If it goes ahead, TLC would revolutionise Teesside’s economy by providing a storage solution for heavy greenhouse gas emitters as green taxes start to bite, and also create hundreds of jobs.
Its consortium of industry heavyweights including BOC, International Power, National Grid, Fairfield Energy, Premier Oil and Progressive Energy, is currently bidding for vital Government funds to help finance the £2bn project.
Bosses say Teesside’s geography is right for a cluster of projects.
And Five Quarter’s project, south of Sunderland, could form a crucial part of that cluster.
The project was showcased at the EEIF’s Energy & Environment North East 2012 conference last week, one of the largest events of its kind held to explore the region’s green future.
Director of Five-Quarter Dermot Roddy, who is also Professor of Energy at Newcastle University, said the project would not have to mine coal – which opens up vast resources that are as-yet untapped.
“This project could say to the world, ‘we’ve found a way of accessing four or five times as much coal as we could before’,” said Dr Roddy.
“The attraction is, we can start off with UK coal rather than importing it. So far UK plants have almost all been based on importing somebody else’s coal.
There is far more coal in the world than people realise because we only count the coal that is cost effective to mine. And we are only interested in coal off the North East coast.”
The project has obtained licences to operate a 400sq km area of the sea bed, south of Sunderland, which contains some 2bn tonnes of coal – equivalent to three quarters of all the North Sea gas ever brought ashore.
But support for the project’s underground coal gasification technology would not be forthcoming within the context of Europe’s climate change agenda, say bosses, unless it involved a carbon management plan.
And that’s where anchor project TLC comes in.
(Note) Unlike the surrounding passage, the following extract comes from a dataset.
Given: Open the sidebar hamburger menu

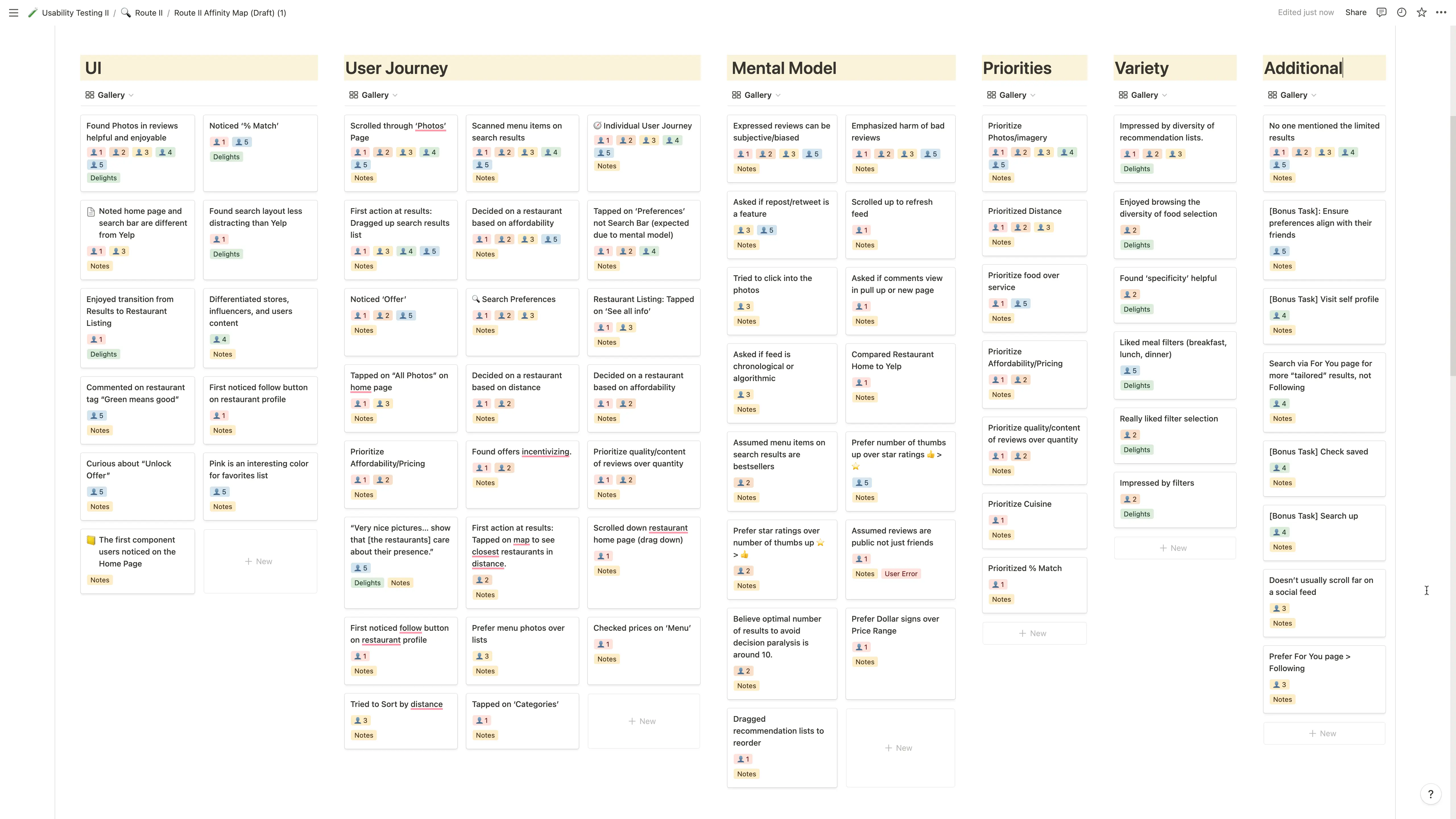Looking at the screenshot, I should 14,13.
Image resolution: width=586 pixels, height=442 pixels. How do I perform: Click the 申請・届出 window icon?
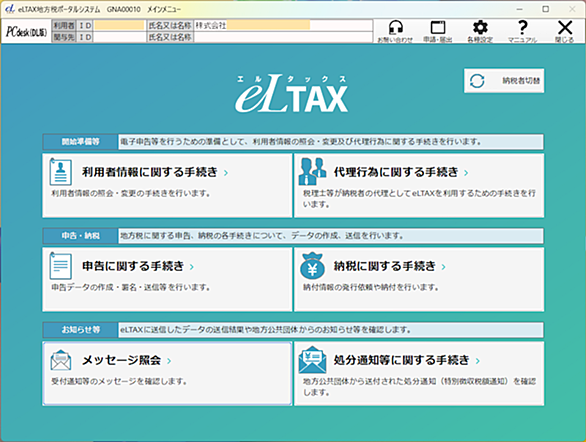click(x=438, y=28)
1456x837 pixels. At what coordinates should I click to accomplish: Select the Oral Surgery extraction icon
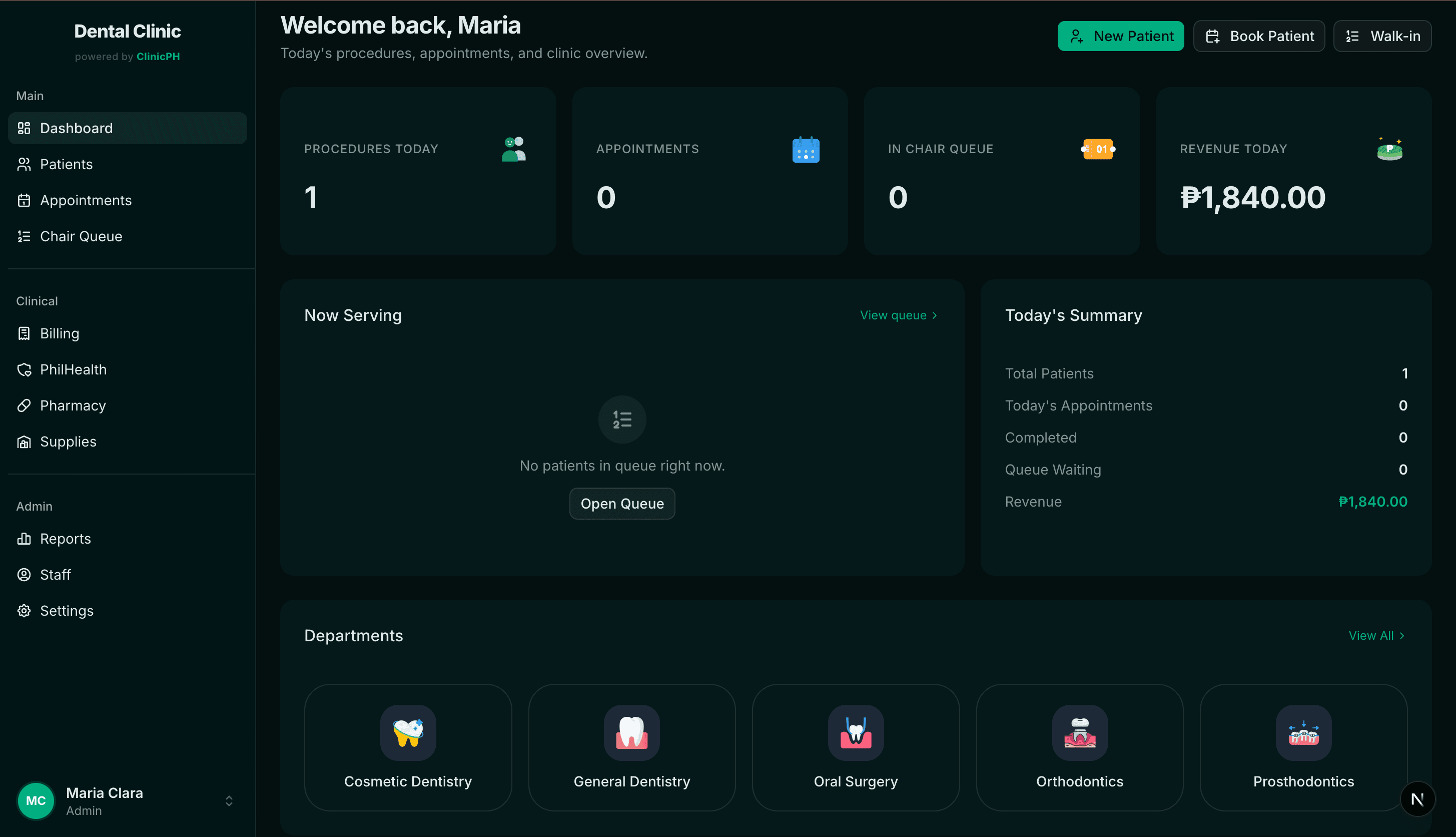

The scheme would include a 200km pipeline network for transporting carbon from its own power station – and that of other heavy polluters on Teesside – to vast subsea voids where it would be stored.
“Projects adjacent to one another can share infrastructure,” claims Dr Roddy.
“A cluster of projects is a very sound idea, and we have been talking to some of the Teesside-based companies already. It’s the type of discussion we would expect to have.”
Five Quarter’s next step is to secure investment of at least £1bn.
Dr Roddy believes the UK needs TLC – despite what he calls the “beauty parade” of funding competitions, in which the Government favours such longer-term projects over newer ones like Five Quarter.
Peter Whitton, managing director at Progressive Energy, which is leading the TLC consortium, said he was “very positive” about Five Quarter’s scheme.
He added that the two sides were talking to each other.
“The Five-Quarter project is comparatively long-term technology,” he said. “It could be complementary. We encourage it.”